> Stated problem
Please turn the rows below into a numbered list, starting at the line that contains "Task: Click the Next pagination button" and ending with the last row, leaving out any blank lines.

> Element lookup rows
::::

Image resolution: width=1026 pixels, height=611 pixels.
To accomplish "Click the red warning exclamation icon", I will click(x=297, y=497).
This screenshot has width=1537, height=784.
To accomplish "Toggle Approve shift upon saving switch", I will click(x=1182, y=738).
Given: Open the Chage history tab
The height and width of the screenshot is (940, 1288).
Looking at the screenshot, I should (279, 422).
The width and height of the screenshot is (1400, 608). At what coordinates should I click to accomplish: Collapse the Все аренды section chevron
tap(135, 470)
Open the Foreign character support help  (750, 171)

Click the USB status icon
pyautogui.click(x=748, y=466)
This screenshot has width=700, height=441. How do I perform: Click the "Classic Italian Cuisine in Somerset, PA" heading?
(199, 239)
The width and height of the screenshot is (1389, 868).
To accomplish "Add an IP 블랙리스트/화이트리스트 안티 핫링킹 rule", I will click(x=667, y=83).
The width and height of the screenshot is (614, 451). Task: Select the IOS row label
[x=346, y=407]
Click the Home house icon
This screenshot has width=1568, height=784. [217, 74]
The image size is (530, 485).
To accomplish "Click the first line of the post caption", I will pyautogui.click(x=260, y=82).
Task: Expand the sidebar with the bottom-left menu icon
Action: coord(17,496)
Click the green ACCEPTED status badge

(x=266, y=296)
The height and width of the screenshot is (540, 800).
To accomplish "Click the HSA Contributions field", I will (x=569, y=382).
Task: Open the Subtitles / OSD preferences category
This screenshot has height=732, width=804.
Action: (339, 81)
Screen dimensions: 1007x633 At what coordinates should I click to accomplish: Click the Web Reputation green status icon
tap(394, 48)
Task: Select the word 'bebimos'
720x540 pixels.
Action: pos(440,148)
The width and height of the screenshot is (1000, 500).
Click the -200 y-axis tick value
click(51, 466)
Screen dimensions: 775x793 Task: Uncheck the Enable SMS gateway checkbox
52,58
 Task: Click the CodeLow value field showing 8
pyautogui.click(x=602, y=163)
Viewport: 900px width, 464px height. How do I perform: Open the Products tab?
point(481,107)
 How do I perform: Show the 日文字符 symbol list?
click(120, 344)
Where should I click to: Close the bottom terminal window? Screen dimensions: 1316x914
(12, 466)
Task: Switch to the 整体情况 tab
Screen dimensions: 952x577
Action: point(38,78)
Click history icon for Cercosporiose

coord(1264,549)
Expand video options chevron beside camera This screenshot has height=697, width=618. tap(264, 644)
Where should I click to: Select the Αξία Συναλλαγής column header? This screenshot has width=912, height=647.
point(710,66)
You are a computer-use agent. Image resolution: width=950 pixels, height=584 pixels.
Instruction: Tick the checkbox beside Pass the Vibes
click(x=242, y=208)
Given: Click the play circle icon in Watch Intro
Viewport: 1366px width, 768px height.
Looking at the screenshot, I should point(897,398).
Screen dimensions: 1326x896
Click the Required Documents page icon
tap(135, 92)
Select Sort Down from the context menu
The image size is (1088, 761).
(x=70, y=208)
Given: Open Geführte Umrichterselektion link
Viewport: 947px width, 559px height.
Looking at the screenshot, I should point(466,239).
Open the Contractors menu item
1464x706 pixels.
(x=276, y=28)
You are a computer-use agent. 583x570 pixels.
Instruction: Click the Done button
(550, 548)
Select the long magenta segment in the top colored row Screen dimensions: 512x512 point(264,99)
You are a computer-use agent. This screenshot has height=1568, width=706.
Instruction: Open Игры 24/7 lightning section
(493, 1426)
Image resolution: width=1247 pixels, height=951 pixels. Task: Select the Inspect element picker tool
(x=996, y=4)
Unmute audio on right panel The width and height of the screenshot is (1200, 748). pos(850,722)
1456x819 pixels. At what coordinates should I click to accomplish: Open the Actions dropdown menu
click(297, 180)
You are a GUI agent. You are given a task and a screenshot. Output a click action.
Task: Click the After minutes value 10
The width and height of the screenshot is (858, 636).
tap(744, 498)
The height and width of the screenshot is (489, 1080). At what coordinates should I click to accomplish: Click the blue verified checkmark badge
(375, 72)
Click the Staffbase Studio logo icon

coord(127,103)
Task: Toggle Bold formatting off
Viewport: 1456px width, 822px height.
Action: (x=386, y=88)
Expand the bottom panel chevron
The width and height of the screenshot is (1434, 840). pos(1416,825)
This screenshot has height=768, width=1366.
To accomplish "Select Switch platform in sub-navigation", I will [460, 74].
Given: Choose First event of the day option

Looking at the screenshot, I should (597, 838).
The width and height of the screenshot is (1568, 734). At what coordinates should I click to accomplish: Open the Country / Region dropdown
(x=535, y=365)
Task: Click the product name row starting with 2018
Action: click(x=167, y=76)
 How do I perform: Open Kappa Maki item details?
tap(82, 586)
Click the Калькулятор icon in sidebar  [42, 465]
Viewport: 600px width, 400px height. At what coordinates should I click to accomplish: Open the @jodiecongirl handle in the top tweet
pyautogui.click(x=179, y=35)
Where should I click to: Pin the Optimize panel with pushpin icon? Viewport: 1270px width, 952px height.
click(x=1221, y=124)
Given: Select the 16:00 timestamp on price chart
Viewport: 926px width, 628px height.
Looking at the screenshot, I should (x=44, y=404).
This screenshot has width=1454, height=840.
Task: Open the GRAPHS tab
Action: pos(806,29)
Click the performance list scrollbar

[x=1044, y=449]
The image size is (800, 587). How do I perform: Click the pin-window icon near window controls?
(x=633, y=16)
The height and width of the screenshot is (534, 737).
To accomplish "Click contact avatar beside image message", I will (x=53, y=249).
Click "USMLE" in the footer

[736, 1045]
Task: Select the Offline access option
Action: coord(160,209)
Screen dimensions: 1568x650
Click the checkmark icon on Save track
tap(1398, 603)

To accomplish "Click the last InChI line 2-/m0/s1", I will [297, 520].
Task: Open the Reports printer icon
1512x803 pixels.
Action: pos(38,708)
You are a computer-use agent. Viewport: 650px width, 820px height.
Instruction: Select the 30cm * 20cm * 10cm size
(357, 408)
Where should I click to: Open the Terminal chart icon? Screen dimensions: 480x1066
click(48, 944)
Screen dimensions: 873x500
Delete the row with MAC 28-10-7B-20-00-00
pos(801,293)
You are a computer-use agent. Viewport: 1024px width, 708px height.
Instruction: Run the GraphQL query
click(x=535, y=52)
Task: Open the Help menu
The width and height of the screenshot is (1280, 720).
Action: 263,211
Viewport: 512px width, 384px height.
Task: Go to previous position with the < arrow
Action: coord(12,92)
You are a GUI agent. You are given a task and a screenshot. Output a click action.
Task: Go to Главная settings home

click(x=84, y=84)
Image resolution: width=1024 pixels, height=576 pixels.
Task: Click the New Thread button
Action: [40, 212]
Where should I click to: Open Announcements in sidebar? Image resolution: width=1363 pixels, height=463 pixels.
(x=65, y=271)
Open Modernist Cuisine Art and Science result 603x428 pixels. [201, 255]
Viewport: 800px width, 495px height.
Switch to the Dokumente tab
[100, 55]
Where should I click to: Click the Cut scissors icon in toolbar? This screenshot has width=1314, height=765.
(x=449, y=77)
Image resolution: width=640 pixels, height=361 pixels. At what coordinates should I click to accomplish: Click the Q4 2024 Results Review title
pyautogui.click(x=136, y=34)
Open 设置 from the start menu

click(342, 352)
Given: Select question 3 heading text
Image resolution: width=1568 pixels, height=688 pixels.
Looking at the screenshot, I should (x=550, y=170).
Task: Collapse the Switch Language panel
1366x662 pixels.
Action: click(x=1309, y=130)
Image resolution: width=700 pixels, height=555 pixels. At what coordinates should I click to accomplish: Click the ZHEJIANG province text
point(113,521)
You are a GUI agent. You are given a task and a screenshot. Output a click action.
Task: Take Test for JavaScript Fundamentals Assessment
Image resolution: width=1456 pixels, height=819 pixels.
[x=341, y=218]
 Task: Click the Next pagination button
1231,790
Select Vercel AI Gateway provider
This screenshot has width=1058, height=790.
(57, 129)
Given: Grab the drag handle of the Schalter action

::::

> Output of the task
1.  Task: Click the Next pagination button
2. 1231,790
3. Select Vercel AI Gateway provider
4. This screenshot has width=1058, height=790.
5. (57, 129)
6. Given: Grab the drag handle of the Schalter action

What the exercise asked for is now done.